- [What you will do]: Where a line holds the word "This", copy it from the records.

- [Supplied records]:
--- START ---

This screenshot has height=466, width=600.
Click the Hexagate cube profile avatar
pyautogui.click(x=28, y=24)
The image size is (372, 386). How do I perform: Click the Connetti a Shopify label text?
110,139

--- END ---
--- START ---

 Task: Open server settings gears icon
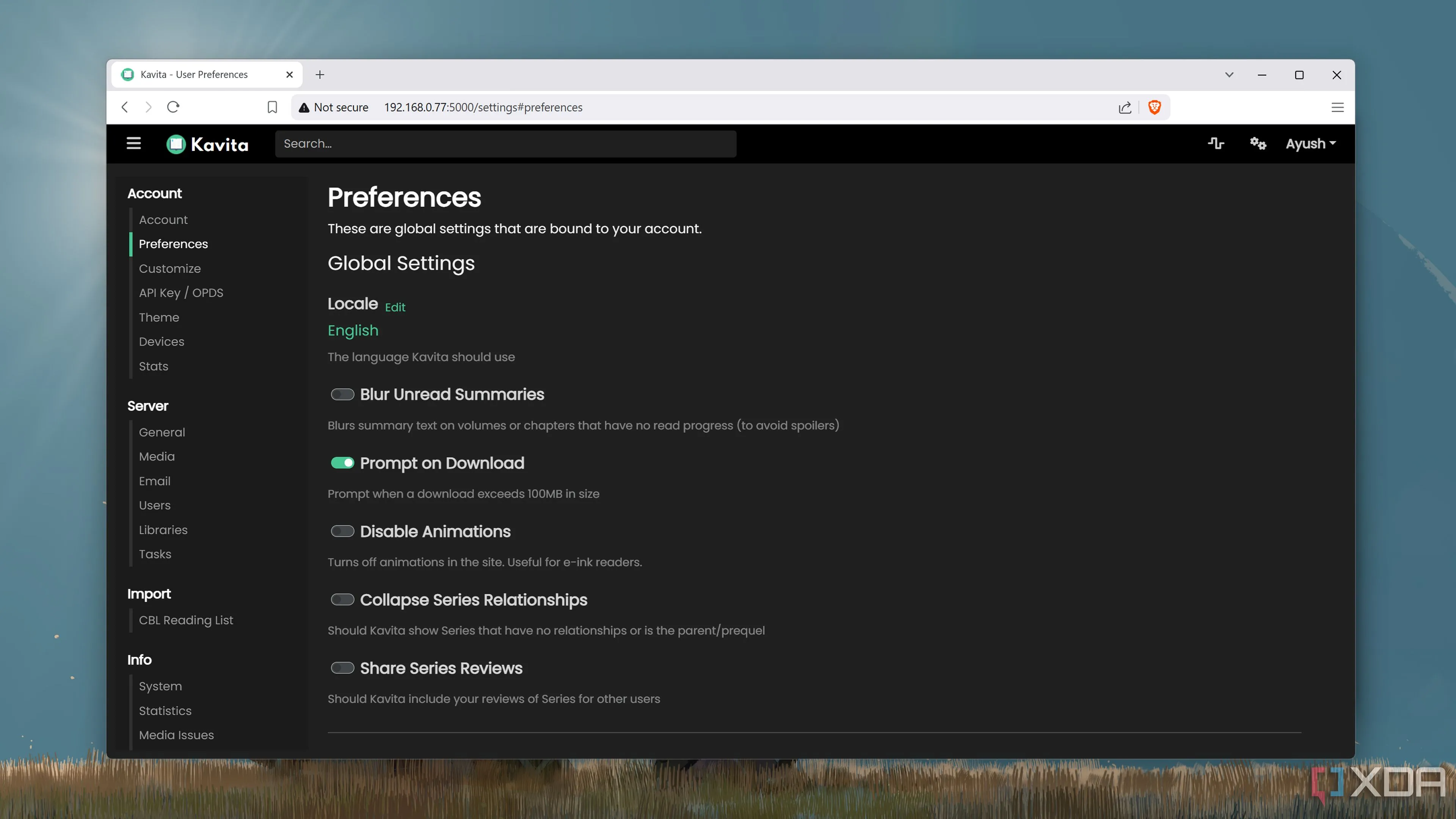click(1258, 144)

--- END ---
--- START ---

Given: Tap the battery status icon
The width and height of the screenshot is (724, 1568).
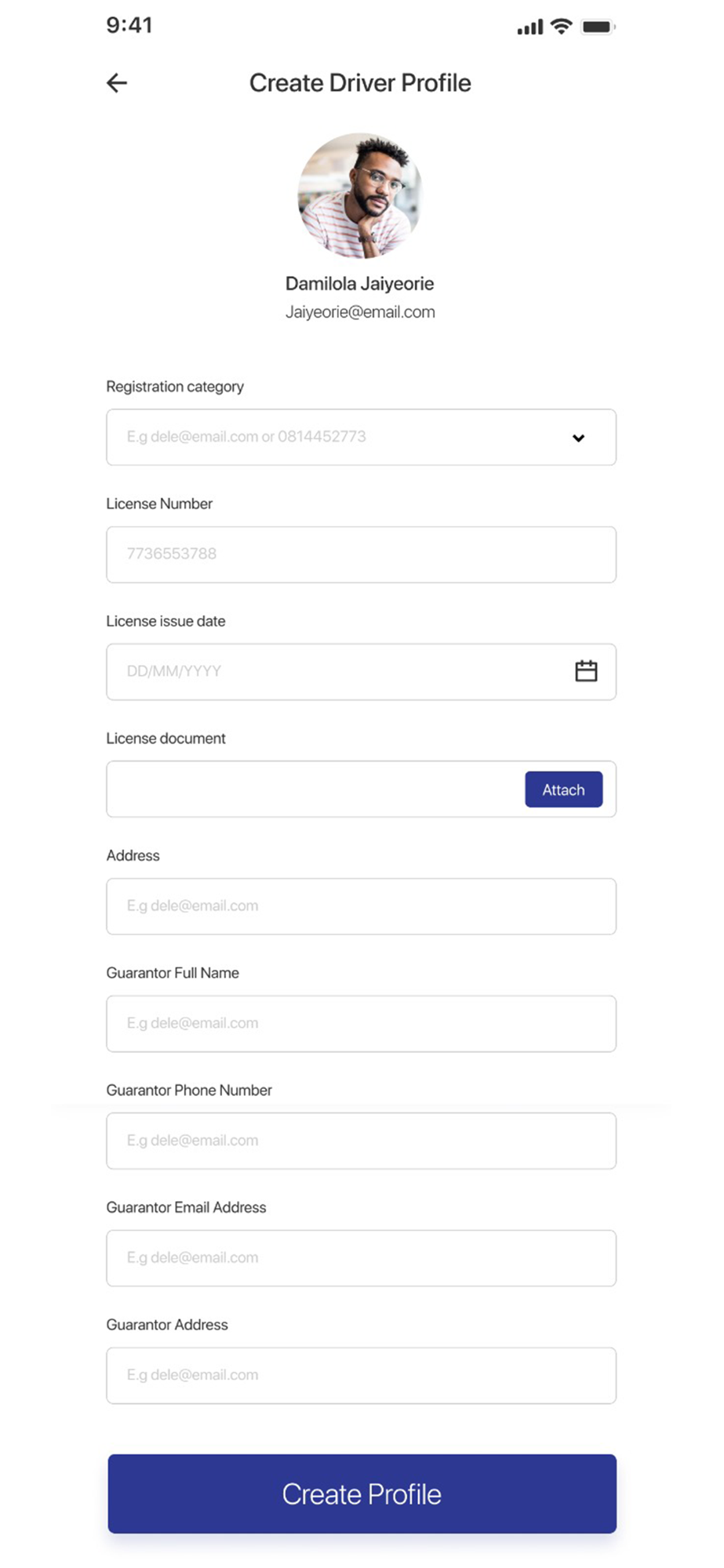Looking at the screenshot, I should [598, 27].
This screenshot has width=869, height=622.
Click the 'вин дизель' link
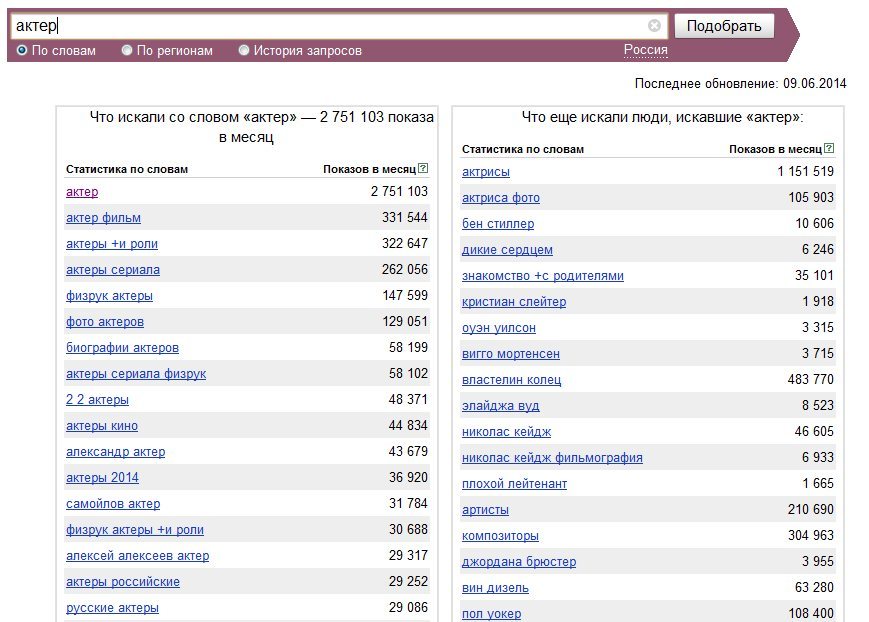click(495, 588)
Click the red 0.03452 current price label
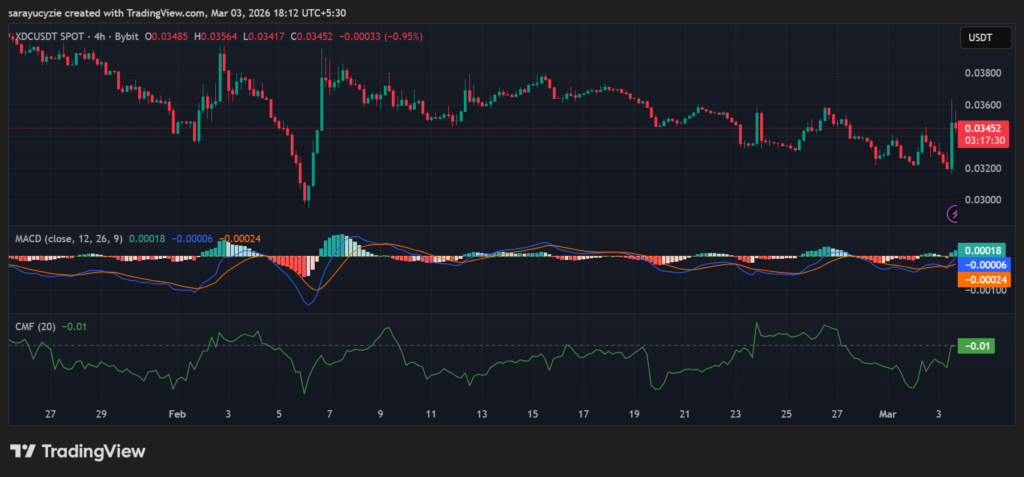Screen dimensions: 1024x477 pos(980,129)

--- END ---

- [Exercise answer]:
This screenshot has height=466, width=600.
This screenshot has width=869, height=622.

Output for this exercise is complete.